Morse was soon asleep.
When he awoke, at 7 a.m., he thought he might perhaps have dreamed of a choir of beautiful women singing Elizabethan madrigals. But it was all a bit vague in his mind; about as vague as exactly what, as a principle, 'Werner Karl Heisenberg (1901-76)' had had in mind.
chapter sixty-five
How strange are the tricks of memory, which, often hazy as a dream about the most important events, religiously preserve the merest trifles
(Sir Richard Burton,
Sind Revisited]
'You appreciate therefore, Lewis' – the two of them stood on the scene of Daley's murder the following morning – 'the paramount importance of leaving everything exactly as it was here.'
'But we've had everybody trampling all over the place.'
Morse beamed. 'Ah, but we've got this, haven't we?' He patted the roof of the Blenheim Estate van affectionately.
'Unless one of the lads's been sitting in there having a smoke.'
'If he has, I'll sever his scrotum!'
'By the way, did you have a word with Dixon this morning?'
'Dixon? What the 'ell's Dixon got to do with anything?'
'Nothing,' murmured Lewis, as he turned away to have a final word with the two men standing by the recovery truck.
'Without getting inside at all, you say?' asked the elder of the two.
'That's what the chief inspector wants, yes.'
'We can't do it without
touching
the bloody thing though, can we, Charlie?'
Morse himself was standing beside the van, deep in thought, it seemed. Then he walked slowly round it, peering with apparently earnest attention at the ground. But the soil was rock-hard there, after weeks of cloudless weather, and after a little while he lost interest and walked back to the police car.

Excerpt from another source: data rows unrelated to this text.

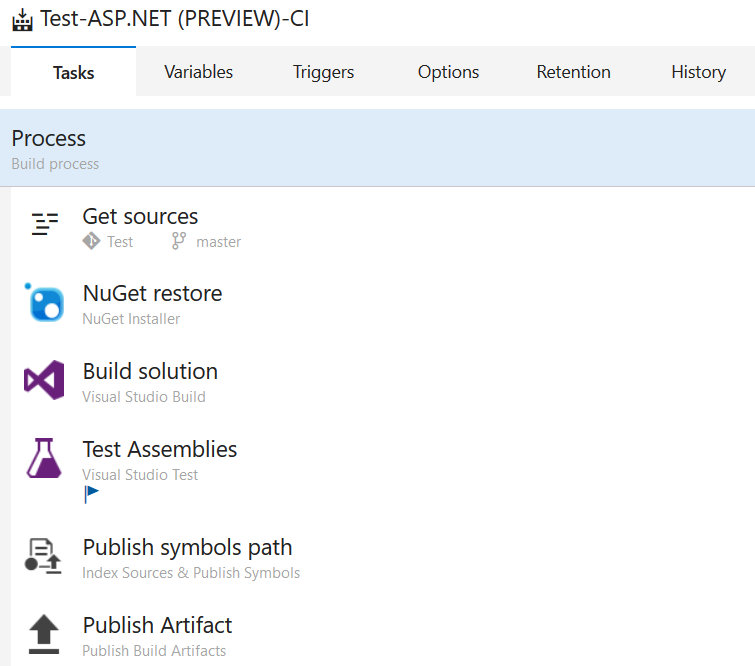
Task: Click the Test-ASP.NET (PREVIEW)-CI definition title
Action: [x=174, y=19]
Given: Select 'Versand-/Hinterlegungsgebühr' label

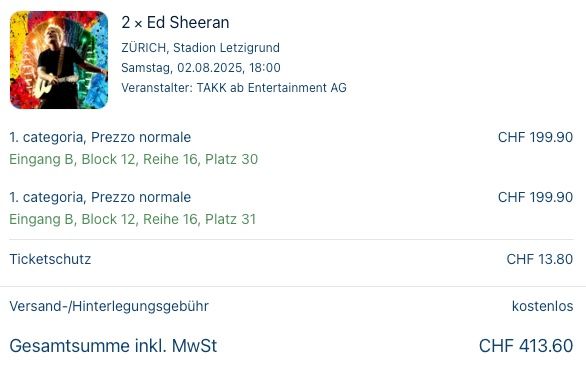Looking at the screenshot, I should (x=109, y=306).
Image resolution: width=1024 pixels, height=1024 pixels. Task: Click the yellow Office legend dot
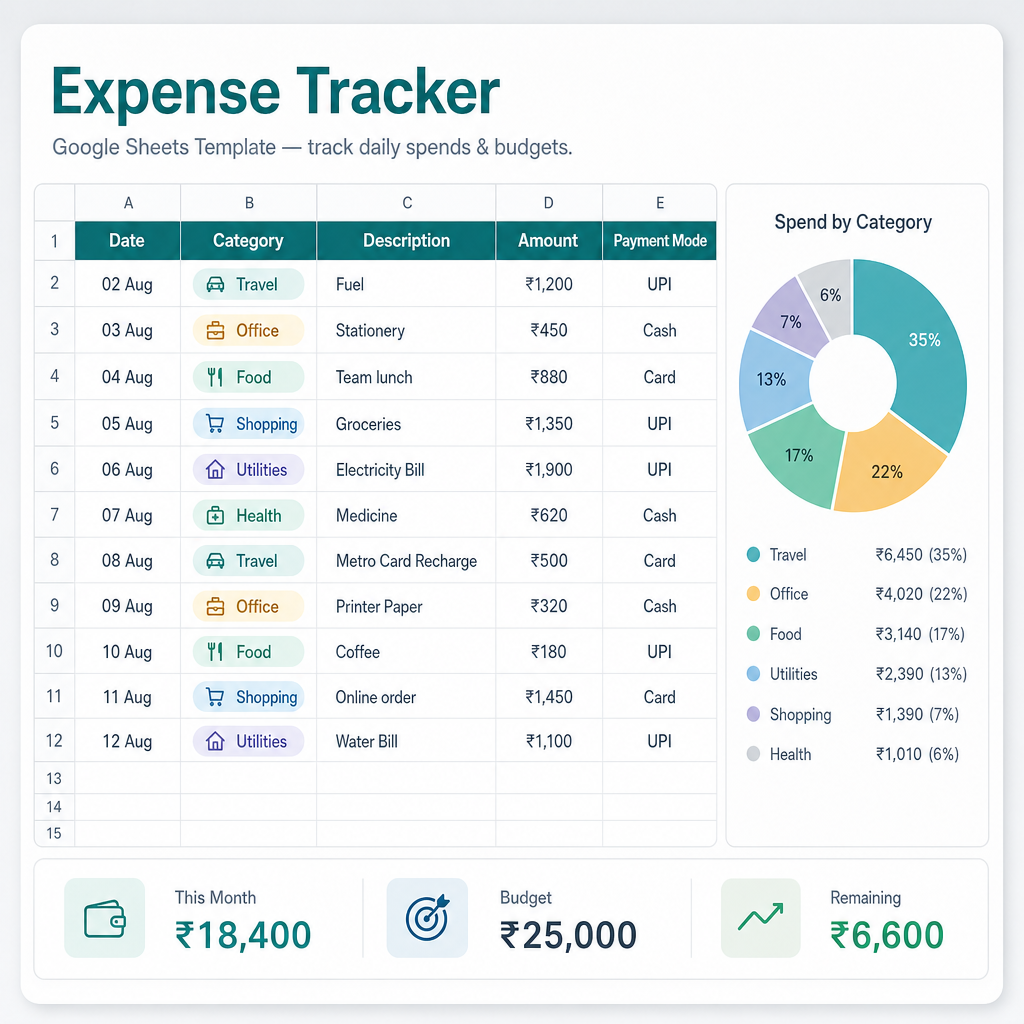pyautogui.click(x=753, y=594)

'That's enough here, Lewis. Let's get over to the lodge: it's time we had another word with Mr Williams.'
As before, Williams' evidence, in specific terms, was perhaps unsatisfactory; but, in general outline, it did serve to establish a working framework for the murder – the only one really the police had. Certainly the crucial point – that Daley had driven through
Combe Lodge Gate on the morning of his murder – could be pretty confidently re-affirmed. There had been a good deal of to-ing and fro-ing of two blue tractors, with their trailers, that morning, each of them making three trips from the saw-mill down to the area near the Grand Bridge to load up with recently felled timber. Williams had checked up (he said) with the drivers, and the ferrying had not begun until about 9.45 a.m., or a little later perhaps; and if there was one thing he could feel reasonably confident about it was the fact that Daley had come through the gate at the same time as one of the tractors – because although the gate was opened quite frequently that morning, it had not been
specifically
opened (Williams was
almost
sure) for the estate van. He did remember the van though – quite definite he was about that. He hadn't known Daley well; spoken to him a few times of course, and Daley had often come through the lodge, to and from the sawmill. Usually, between those working at Blenheim, there would be a hand raised in acknowledgement or greeting. And there was another thing: Daley almost always wore his hat, even in the summer; and, yes, Daley had been wearing his hat that Monday-morning.